Une série au cœur des débats sur la représentation du conflit

Le succès de Fauda intervient alors que la représentation du conflit israélo-palestinien à l'écran fait l'objet de vives controverses. Dans une tribune publiée par JNS, la journaliste Fiamma Nirenstein oppose la série à un film israélien, Naza, primé au Festival de Venise et accusé selon elle de présenter Tsahal comme visant délibérément des civils à Gaza. Elle affirme, sur la base d'un reportage effectué sur le terrain, que cette accusation est contredite par les procédures militaires et juridiques qu'elle a pu observer. Cette analyse reste une opinion, exprimée par une columniste, et ne saurait être considérée comme un fait établi de manière indépendante par les sources disponibles.

Et après pour la série ?

Au-delà de la polémique, le phénomène Fauda illustre la manière dont une fiction télévisée peut, pour une partie du public international, devenir un vecteur de compréhension d'un événement historique récent. Reste à savoir si cette audience se traduira par un débat plus informé sur le conflit, ou si, comme le redoutait une spectatrice italienne citée par le Jerusalem Post, la série ne suffira pas à elle seule à changer les perceptions.

Questions fréquentes

Pourquoi la cinquième saison de Fauda fait-elle autant parler d'elle ?
Parce que ses épisodes 7 et 8 reconstituent le massacre du 7 octobre 2023, ce qui a provoqué des réactions massives de spectateurs à travers le monde, selon le Jerusalem Post et Israel Hayom.
Fauda est-elle populaire uniquement en Occident ?
Non.
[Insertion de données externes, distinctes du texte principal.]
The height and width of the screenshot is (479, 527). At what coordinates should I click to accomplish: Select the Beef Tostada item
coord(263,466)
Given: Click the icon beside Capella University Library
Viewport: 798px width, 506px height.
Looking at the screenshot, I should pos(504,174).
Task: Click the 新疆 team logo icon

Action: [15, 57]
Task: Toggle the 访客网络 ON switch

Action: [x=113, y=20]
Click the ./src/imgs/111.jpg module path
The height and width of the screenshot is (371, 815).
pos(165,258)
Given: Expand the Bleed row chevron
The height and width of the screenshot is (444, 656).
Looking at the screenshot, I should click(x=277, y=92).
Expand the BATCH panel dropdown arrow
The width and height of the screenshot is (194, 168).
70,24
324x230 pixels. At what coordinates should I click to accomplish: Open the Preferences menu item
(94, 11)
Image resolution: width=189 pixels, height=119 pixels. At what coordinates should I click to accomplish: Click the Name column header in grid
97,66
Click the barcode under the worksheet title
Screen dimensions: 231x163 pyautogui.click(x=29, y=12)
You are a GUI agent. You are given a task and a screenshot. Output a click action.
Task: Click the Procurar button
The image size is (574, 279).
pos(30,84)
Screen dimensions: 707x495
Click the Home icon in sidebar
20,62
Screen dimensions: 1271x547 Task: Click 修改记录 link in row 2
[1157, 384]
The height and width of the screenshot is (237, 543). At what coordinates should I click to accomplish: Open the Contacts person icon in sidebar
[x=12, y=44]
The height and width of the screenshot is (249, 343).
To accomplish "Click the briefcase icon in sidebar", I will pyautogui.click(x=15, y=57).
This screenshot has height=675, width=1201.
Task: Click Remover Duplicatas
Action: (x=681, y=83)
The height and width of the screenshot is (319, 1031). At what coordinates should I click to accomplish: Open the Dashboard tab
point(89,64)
Selon Israel Hayom, la série a atteint la première place du classement Netflix au Liban et la deuxième en Jordanie, avec une audience importante en Égypte, aux Émirats arabes unis et en Arabie saoudite.
La série est-elle critiquée pour sa représentation du conflit ?
Certains commentateurs, comme la columniste Fiamma Nirenstein dans JNS, opposent Fauda à d'autres œuvres jugées critiques envers Israël, comme le film Naza présenté à Venise, mais il s'agit d'une opinion et non d'un fait établi.